# [THE TASK]
Only the number is requested. Tally the lines of the data that hold the string "computer".

#### INFORMATION SUPPLIED ####

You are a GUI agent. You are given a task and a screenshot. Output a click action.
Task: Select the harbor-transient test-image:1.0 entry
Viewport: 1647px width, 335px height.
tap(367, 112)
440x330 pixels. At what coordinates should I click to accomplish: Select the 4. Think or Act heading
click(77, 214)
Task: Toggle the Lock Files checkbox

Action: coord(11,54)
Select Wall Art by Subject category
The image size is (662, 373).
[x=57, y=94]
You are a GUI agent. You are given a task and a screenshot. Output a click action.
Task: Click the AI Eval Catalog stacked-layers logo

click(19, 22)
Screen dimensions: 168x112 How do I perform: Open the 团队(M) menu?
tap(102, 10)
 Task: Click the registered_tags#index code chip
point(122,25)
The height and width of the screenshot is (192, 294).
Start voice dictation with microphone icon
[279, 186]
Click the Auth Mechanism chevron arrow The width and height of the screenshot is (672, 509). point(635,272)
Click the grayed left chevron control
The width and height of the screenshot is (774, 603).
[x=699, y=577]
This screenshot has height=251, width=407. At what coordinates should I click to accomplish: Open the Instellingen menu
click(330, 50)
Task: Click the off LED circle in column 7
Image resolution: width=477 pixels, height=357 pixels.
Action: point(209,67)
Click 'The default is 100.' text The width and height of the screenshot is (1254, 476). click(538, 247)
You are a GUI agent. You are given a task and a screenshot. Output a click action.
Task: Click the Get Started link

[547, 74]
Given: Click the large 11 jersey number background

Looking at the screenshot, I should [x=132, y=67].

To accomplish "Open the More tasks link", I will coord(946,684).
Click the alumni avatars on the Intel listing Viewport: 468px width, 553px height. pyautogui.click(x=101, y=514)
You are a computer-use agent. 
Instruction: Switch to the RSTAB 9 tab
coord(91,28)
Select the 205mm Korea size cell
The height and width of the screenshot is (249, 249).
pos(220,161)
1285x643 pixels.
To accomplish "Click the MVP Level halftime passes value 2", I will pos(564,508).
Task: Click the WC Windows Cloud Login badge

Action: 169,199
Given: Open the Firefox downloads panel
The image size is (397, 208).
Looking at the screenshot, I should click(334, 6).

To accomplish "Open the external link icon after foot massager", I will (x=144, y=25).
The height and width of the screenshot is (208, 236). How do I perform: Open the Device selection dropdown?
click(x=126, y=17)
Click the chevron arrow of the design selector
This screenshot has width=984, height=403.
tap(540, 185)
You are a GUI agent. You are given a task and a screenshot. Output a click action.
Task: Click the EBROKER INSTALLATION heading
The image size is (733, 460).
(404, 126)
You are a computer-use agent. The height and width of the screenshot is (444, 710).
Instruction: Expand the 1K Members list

####

# [EXERCISE ANSWER]
2